==== SOURCE DATA
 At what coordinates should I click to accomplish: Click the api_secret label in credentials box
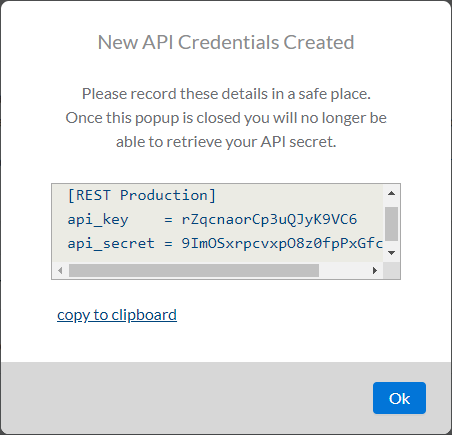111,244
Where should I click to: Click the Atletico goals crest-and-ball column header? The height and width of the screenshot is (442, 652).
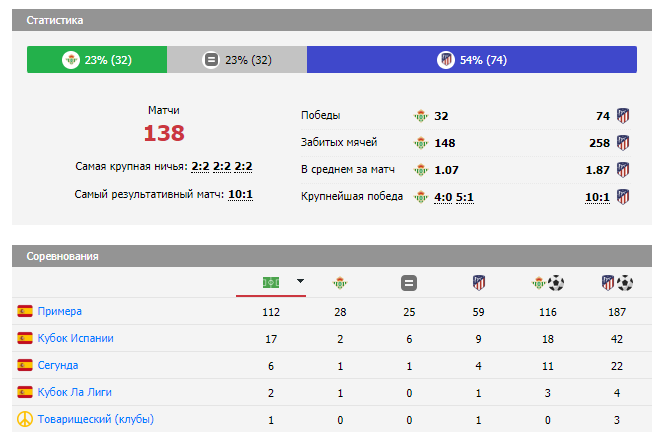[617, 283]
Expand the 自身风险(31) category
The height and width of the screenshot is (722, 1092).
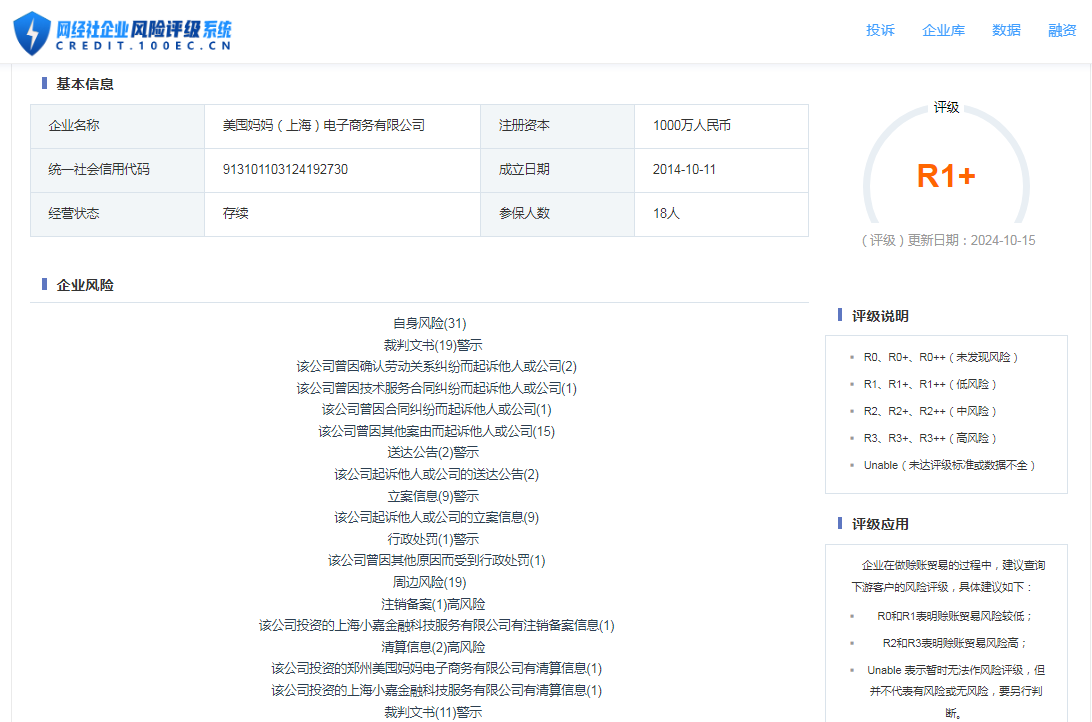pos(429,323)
========
• _WHAT THE EXERCISE ASKS_: Beginning at the line with "The height and width of the screenshot is (722, 1092).", reproduce each line exactly through the last line of the records above, with pictures left out.

• _YOUR SOLUTION_:
The height and width of the screenshot is (722, 1092).
pos(429,323)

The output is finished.